DIRECTIVES:
1 – From the mailing list thread on adjusting LNK values to tokens, write out the stretch from "Have you considered" through "misunderstood your goal?".
2 – In the mailing list thread on adjusting LNK values to tokens, which ACE option produces the space-delimited tokenized string?

DOCUMENT TEXT:
[developers] Adjusting LNK values to space-delimited tokens

Mon Jun 26 05:03:17 CEST 2017

Have you considered passing a pre-tokenized string (produced by REPP or otherwise) into ACE?  Character spans will then automatically be produced relative to that string.  Or maybe I misunderstood your goal?

Woodley

> On Jun 25, 2017, at 3:14 PM, Michael Wayne Goodman <goodmami at uw.edu> wrote:
> 
> Hi all,
> 
> A colleague of mine is attempting to use ERG semantic outputs in a system originally created for another representation, and his system requires the semantics to be paired with a tokenized string (e.g., with punctuation separated from the word tokens).
> 
> I can get the space-delimited tokenized string, e.g., from repp or from ACE with the -E option, but then the CFROM/CTO values in the MRS no longer align to the string. The initial tokens ('p-input' in the 'parse' table of a [incr tsdb()] profile) can tell me the span of individual tokens in the original string, which I could use to compute the adjusted spans. This seems simple enough, but then it gets complicated as there are separated tokens that should still count as a single range (e.g. "could n't", where '_can_v_modal' and 'neg' both select the full span of "could n't") and also those I want separated, like punctuation (but not all punctuation, like ' in "The kids' toys are in the closet.").
> 
> Has anyone else thought about this problem and can share some solutions? Or, even better, code to realign EPs to the tokenized string?
> 
> -- 
> Michael Wayne Goodman
> Ph.D. Candidate, UW Linguistics

DATA LISTING:
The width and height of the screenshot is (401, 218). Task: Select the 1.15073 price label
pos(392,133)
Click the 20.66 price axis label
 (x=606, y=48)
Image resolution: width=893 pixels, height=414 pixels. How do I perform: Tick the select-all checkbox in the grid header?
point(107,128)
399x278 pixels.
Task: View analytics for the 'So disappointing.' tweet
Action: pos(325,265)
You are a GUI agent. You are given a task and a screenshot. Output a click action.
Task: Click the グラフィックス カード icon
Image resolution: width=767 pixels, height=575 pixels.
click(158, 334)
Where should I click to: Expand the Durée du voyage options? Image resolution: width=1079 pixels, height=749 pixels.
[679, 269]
---
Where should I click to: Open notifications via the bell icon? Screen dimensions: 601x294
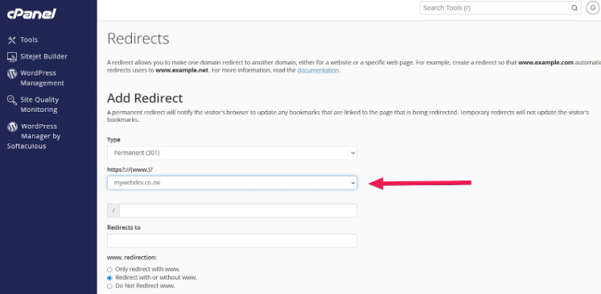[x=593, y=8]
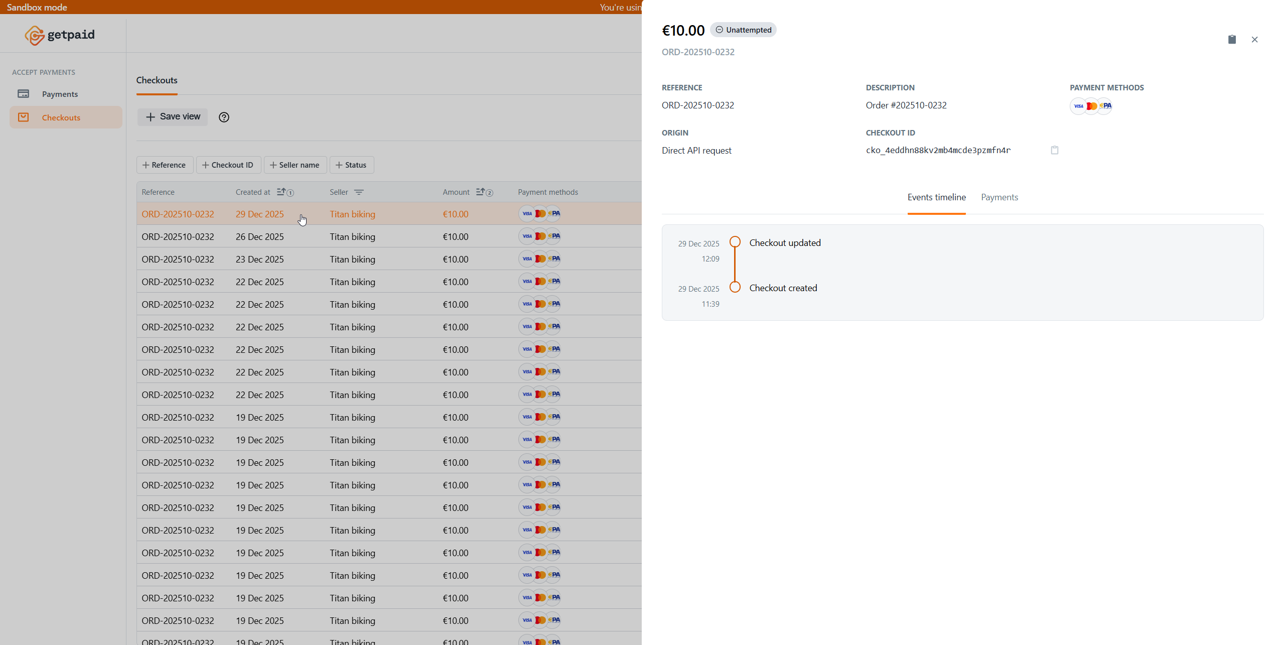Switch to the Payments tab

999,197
--
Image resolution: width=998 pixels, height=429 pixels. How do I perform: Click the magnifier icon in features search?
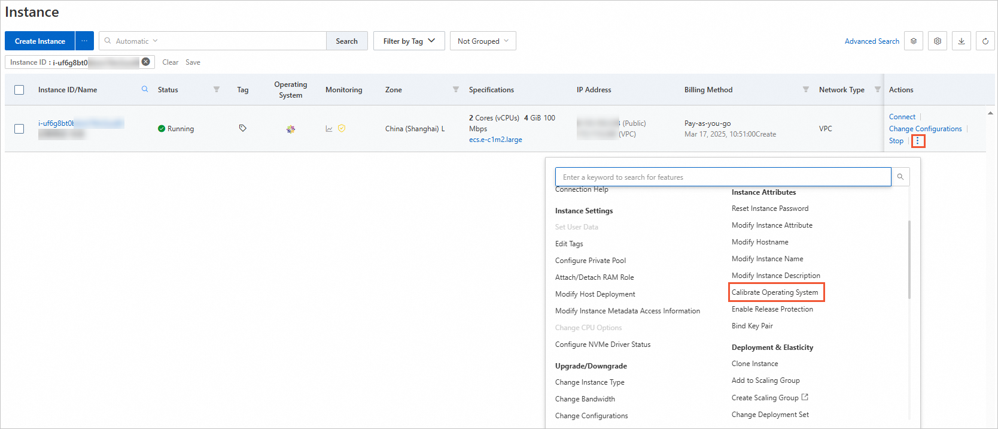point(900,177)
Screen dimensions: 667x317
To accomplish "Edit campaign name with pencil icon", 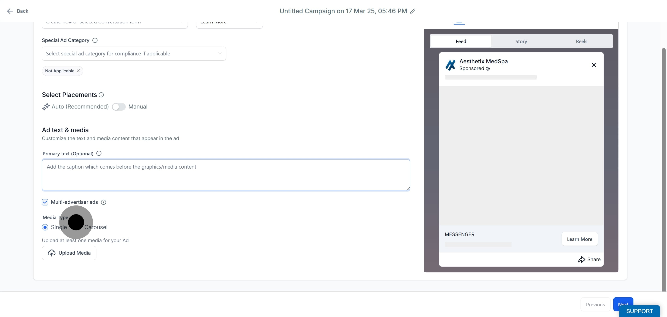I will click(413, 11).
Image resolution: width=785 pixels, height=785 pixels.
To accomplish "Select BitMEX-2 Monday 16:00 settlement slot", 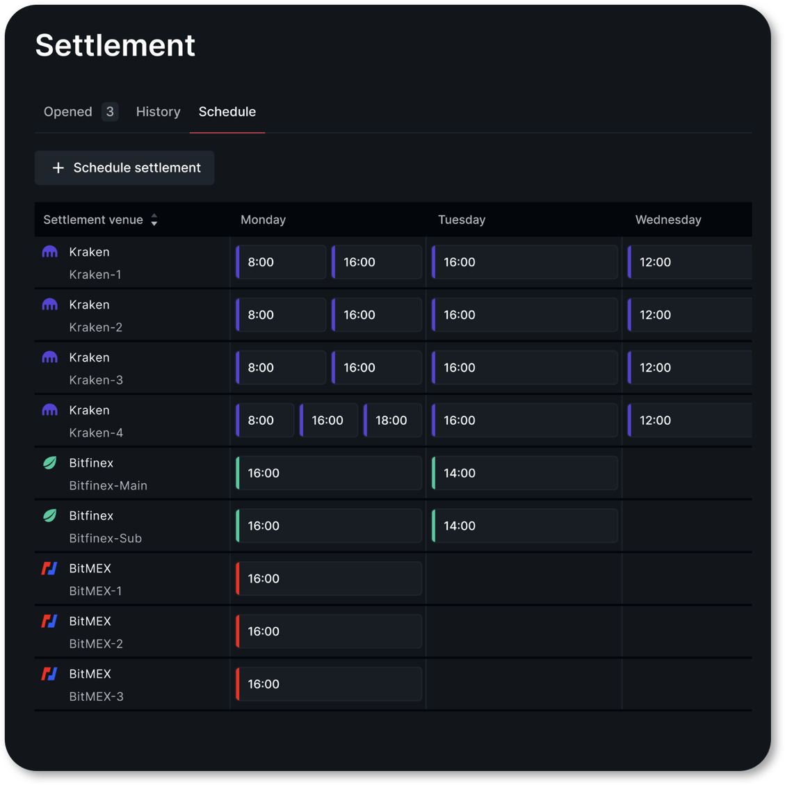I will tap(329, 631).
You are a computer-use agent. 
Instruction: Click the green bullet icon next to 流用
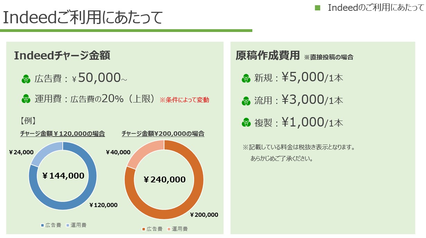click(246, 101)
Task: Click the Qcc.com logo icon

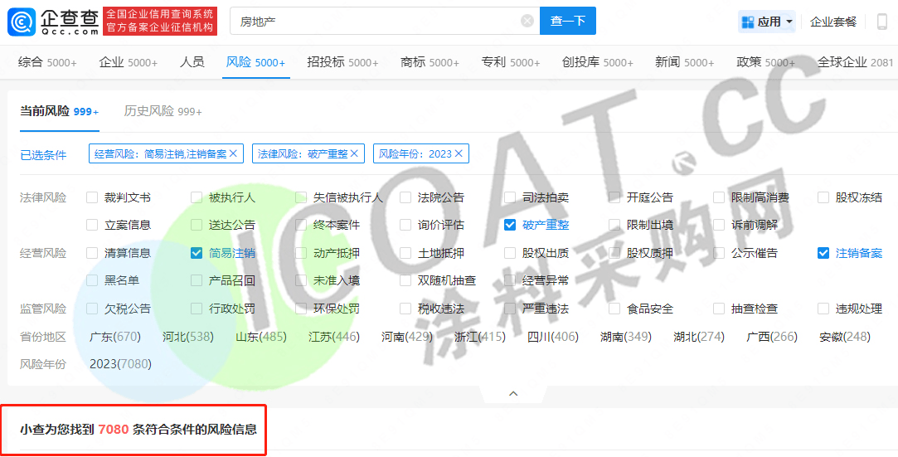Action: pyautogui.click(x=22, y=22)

SOLVED TASKS:
1 –
Have you considered passing a pre-tokenized string (produced by REPP or otherwise) into ACE?  Character spans will then automatically be produced relative to that string.  Or maybe I misunderstood your goal?

2 – The -E option.